• _Sayfa_
# # # # # # #

Sayın Başbakanın 21.06.2013 günü Kayseri’de yaptığı konuşmada, “- Alevi kardeşlerimiz üzerinde çok çirkin bir oyun oynanmak isteniyor” demesi bu konuşmanın basında yer alan muhtemel yapılacaklar listesi üzerine:
AÇIK MEKTUP
Sayın Başbakanım,
21.06.2013 günü Kayseri’de yapığınız konuşmada, “- Alevi kardeşlerimiz üzerinde çok çirkin bir oyun oynanmak isteniyor” cümlesi ile başlayan açıklamanızdan cesaret alarak bu mektubu yazmaya vicdanen kendimi mecbur hissettim.
Hatırlayacağınız üzerine 07.01.2008 tarihinde detaylı sayılacak bir mektup yazmıştım.
Bu mektupta, “25 Ekim 2007 tarihinde Danimarka’nın Aleviliği “din” ve “Danimarka Alevi Birlikleri Federasyonu’nu “Din Kurumu” olarak kabul etmesi ile Alevilik probleminde yeni bir döneme girilmiştir” diyerek tehlikeye dikkatlerinizi çekmiş ve 2014 yılına kadar “Aleviliği Din Tanıma” faaliyetlerinin artacağını arzederek alınması gereken tedbirlere işaret etmiştim.

# # # # # # #

• _Mevcut veriler_
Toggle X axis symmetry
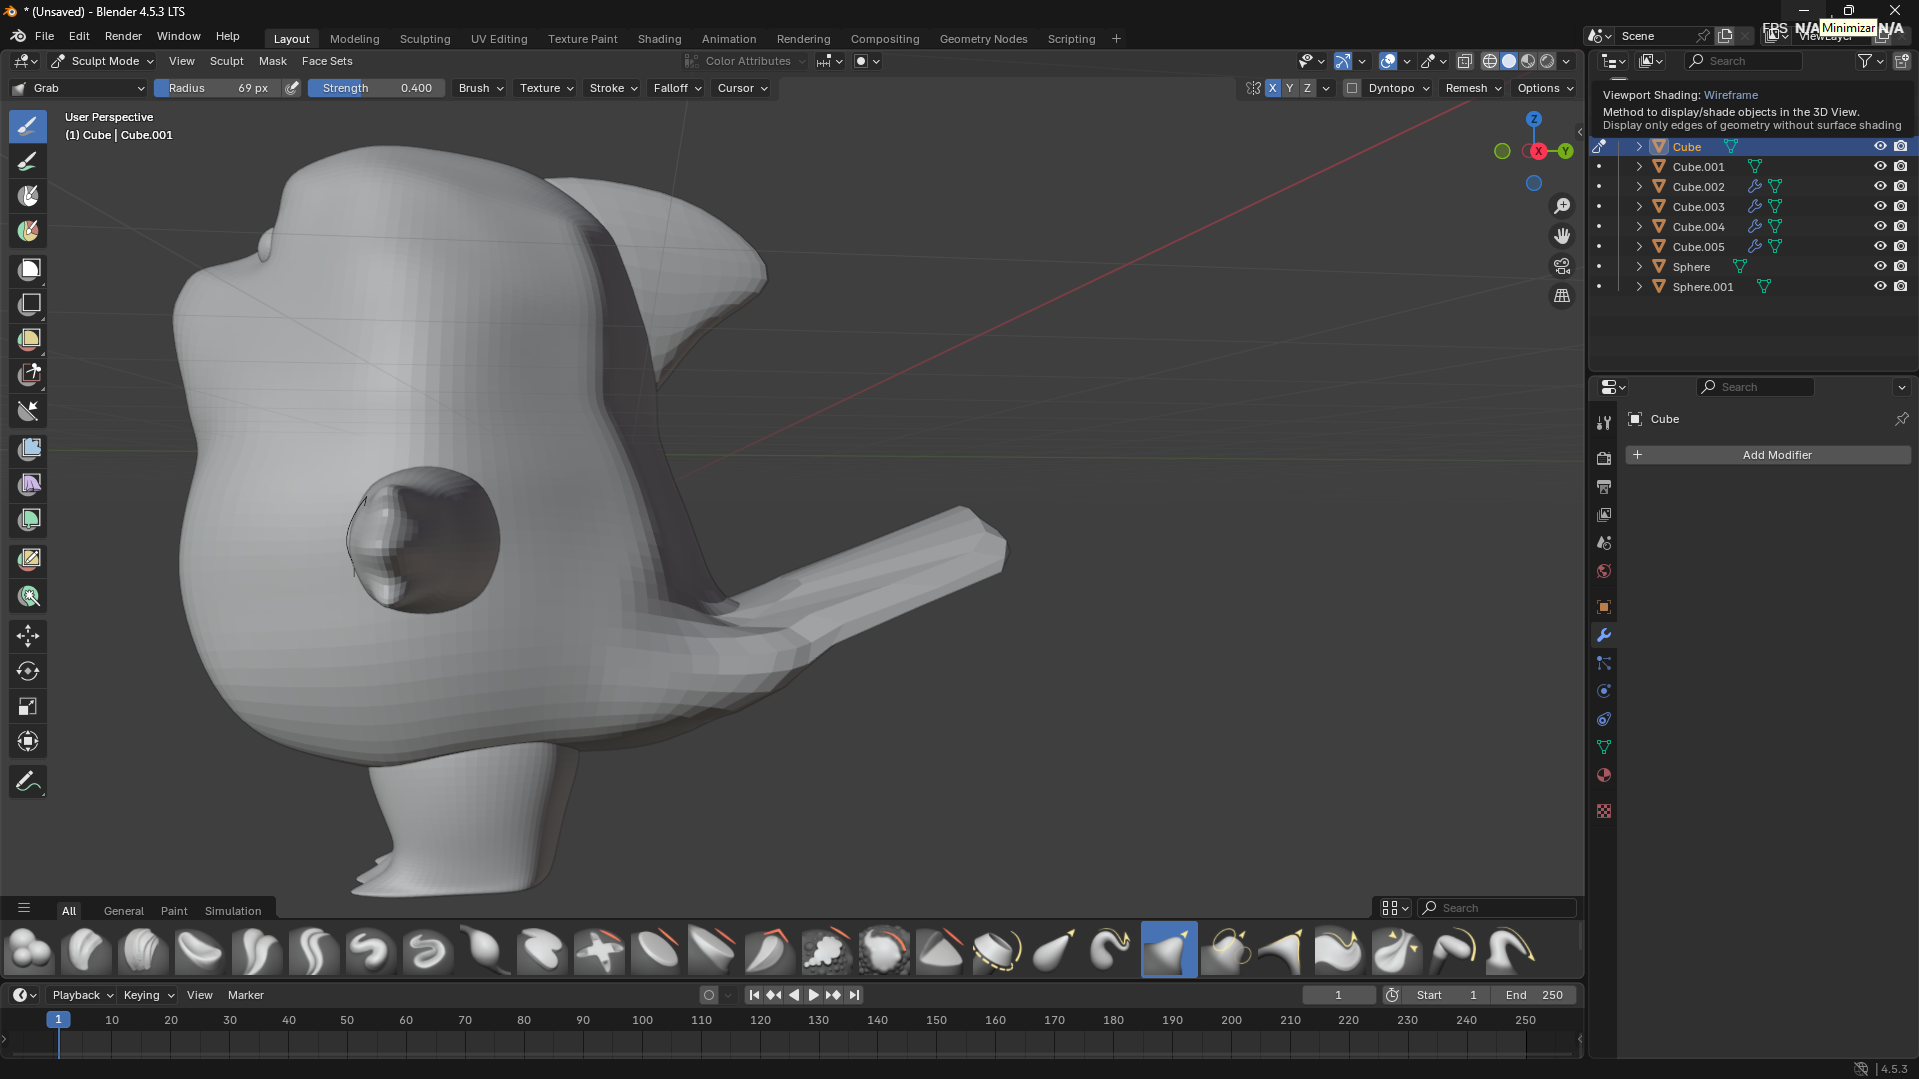This screenshot has height=1079, width=1919. tap(1272, 88)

# # # # # # #

Alevilikle ilgili açık mektubu, son cümlesinin ardından aynı üslupla sürdürün.

10.06.2013 günü internette yazdığım makalemde ise, “Danimarka, Hollanda, Avusturya, İsveç Aleviliği kendine özgü bir inanç” olarak “din olarak” tanıdı.
Alevilikle ilgili çalışmalarda merkez işlevi gören Almanya’nın Berlin, Baden Württemberg, Kuzey Ren Vesfalya, Bavyera, Hessen Eyaletleri ile İsviçre’nin Basel Kantonu “kendine özgü bir inanç” olarak “din olarak” tanıyor.
Adı sayılan yerlerde bulunan Alevi Federasyon veya Dernekleri de “Din Kurumu” statüsünde kabul ediliyor” şeklinde bir bilgiye yer verdim.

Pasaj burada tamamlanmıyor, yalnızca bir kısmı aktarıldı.